# What this task involves:
When you reproduce the data, keep every word exactly as it stands and leave the pictures out.

# Stored data:
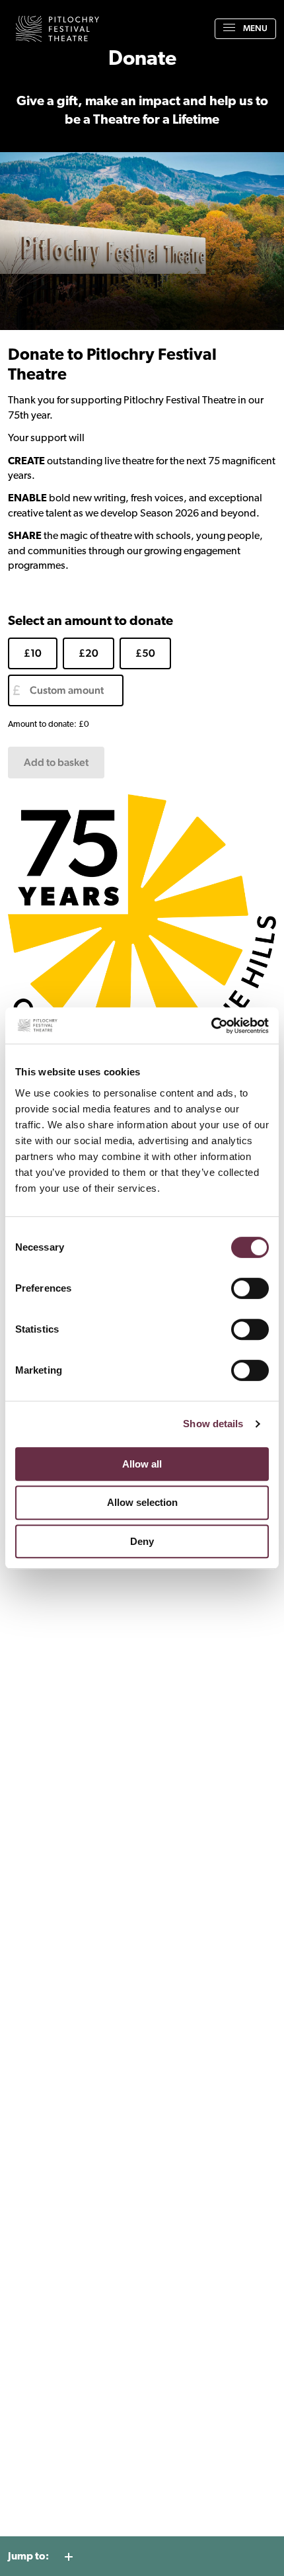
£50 (145, 653)
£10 (33, 653)
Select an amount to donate (90, 621)
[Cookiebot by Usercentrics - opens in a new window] (211, 1025)
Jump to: (28, 2557)
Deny (142, 1541)
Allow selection (142, 1502)
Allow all (142, 1464)
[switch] (250, 1288)
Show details (213, 1423)
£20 (88, 653)
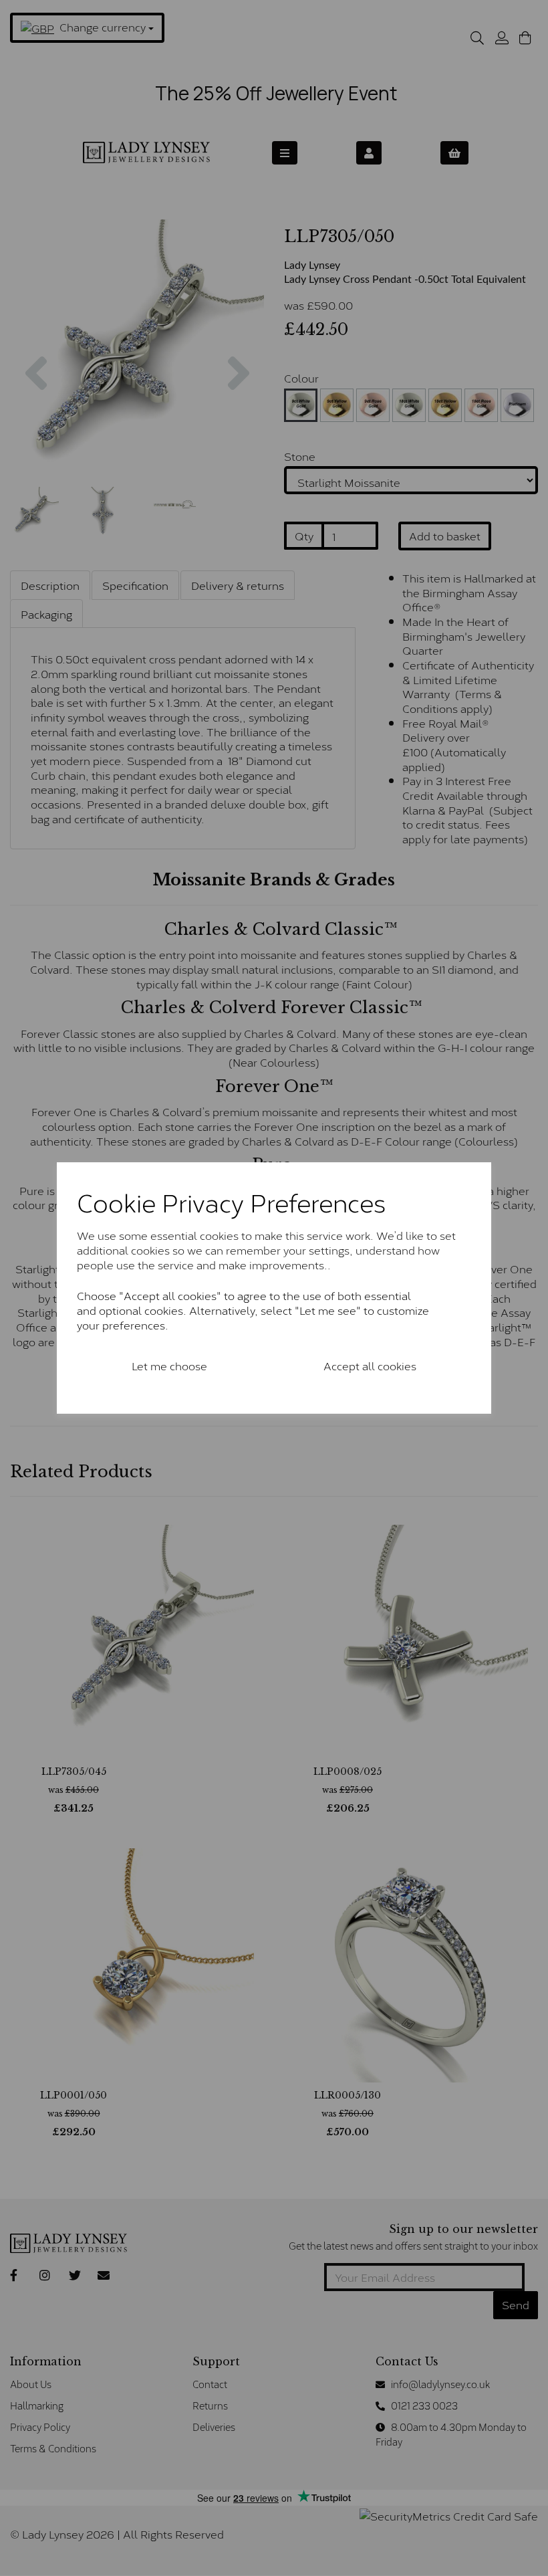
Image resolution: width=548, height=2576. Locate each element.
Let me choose (169, 1365)
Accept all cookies (369, 1365)
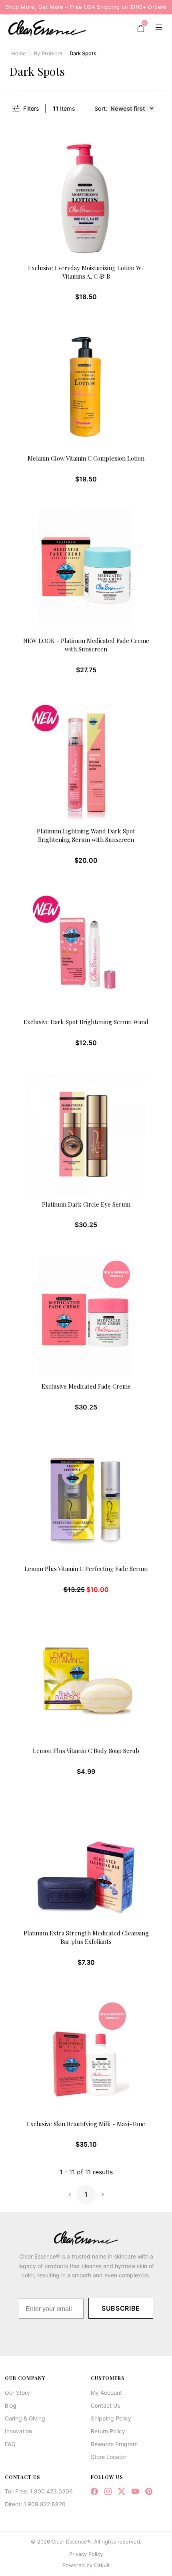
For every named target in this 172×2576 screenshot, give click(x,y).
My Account (106, 2392)
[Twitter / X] (121, 2491)
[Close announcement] (160, 7)
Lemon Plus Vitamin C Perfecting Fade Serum (86, 1569)
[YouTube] (135, 2491)
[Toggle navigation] (157, 28)
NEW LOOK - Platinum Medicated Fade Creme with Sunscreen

# Written solution:
£50 (145, 653)
£10 (33, 653)
Select an amount to donate (90, 621)
[Cookiebot by Usercentrics - opens in a new window] (211, 1025)
Jump to: (28, 2557)
Deny (142, 1541)
Allow selection (142, 1502)
Allow all (142, 1464)
[switch] (250, 1288)
Show details (213, 1423)
£20 (88, 653)
Image resolution: width=548, height=2576. Locate each element.
Let me choose (169, 1365)
Accept all cookies (369, 1365)
For every named target in this 172×2576 screenshot, give click(x,y).
My Account (106, 2392)
[Twitter / X] (121, 2491)
[Close announcement] (160, 7)
Lemon Plus Vitamin C Perfecting Fade Serum (86, 1569)
[YouTube] (135, 2491)
[Toggle navigation] (157, 28)
NEW LOOK - Platinum Medicated Fade Creme with Sunscreen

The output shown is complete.